What makes Mrs. Kinda's story all the more heartbreaking is that a simple screening test, available for less than the cost of an average latte, could have prevented her fate and saved her children the anguish of growing up without their mother.

As a survivor of cervical cancer, I know just how fortunate I am to have beaten this disease. Like most women in the developed world, I had easy access to regular cervical-cancer screening, which caught my cancer early and ensured a positive long-term prognosis. My access to a regular Pap test ensured that I would not become one of the 270,000 women who die each year from cervical cancer.

Now travel with me to Côte d'Ivoire, Kenya, India, or any other vulnerable area where the circumstances for women are drastically different. Approximately 80 percent of all cervical cancer deaths occur in developing countries, where more than 95 percent of women have never been screened for the disease. For these women, traditional Pap tests, the most common way to screen for the disease, are either too expensive or unavailable in remote areas. To provide some context, the survival rate for invasive cervical cancer in sub-Saharan Africa is 21 percent, compared with 70 percent in the U.S. Even more astonishing, because of advances in treatment for HIV/AIDS, women in sub-Saharan Africa, the epicenter of the pandemic, are living with HIV but dying from cervical cancer because of the lack of screening.

Fortunately, there are ways to reverse this disturbing inequality in access to cervical-cancer-prevention methods. We can help eliminate this silent killer with a simple, inexpensive, and effective screening method that uses vinegar, an approach that has been carried out successfully in more than a dozen countries. Jhpiego, an international health nonprofit and affiliate of Johns Hopkins University, champions the single-visit approach (SVA) to ensure that women, no matter where they live, can be screened and treated. In one visit, a woman is screened for cervical cancer using vinegar, and if a precancerous lesion is detected, she is immediately offered treatment through a freezing procedure known as cryotherapy. All of this -- screening and treatment -- costs less than $5.

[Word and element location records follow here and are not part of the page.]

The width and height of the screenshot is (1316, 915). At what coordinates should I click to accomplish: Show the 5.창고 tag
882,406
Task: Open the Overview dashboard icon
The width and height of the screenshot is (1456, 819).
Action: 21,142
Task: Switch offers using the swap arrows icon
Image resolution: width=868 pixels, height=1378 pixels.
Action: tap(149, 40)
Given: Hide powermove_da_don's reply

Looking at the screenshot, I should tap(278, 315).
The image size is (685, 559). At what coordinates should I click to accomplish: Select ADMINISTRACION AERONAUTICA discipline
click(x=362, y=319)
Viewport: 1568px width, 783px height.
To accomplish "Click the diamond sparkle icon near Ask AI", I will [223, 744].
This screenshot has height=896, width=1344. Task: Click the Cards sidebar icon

After hearing of Mrs. Kinda's tragic story, I think of her often. I wonder how her children (the eldest is 12 years old, and the youngest only 18 months) will fare without her guidance, wisdom, and love. We know that when a mother dies, her children are 10 times more likely to die within two years of her death. In countries such as Burkina Faso, Bangladesh, or Bolivia, where poverty, malnutrition, and infectious diseases can decimate families, the death of a mother only further deteriorates a child's chance of survival. In the 21st century, women shouldn't be dying from preventable, treatable diseases simply because of their economic status or geographic location. Please join me in championing early and free access to cervical-cancer screening and treatment -- and help save the lives of tens of thousands of women around the globe.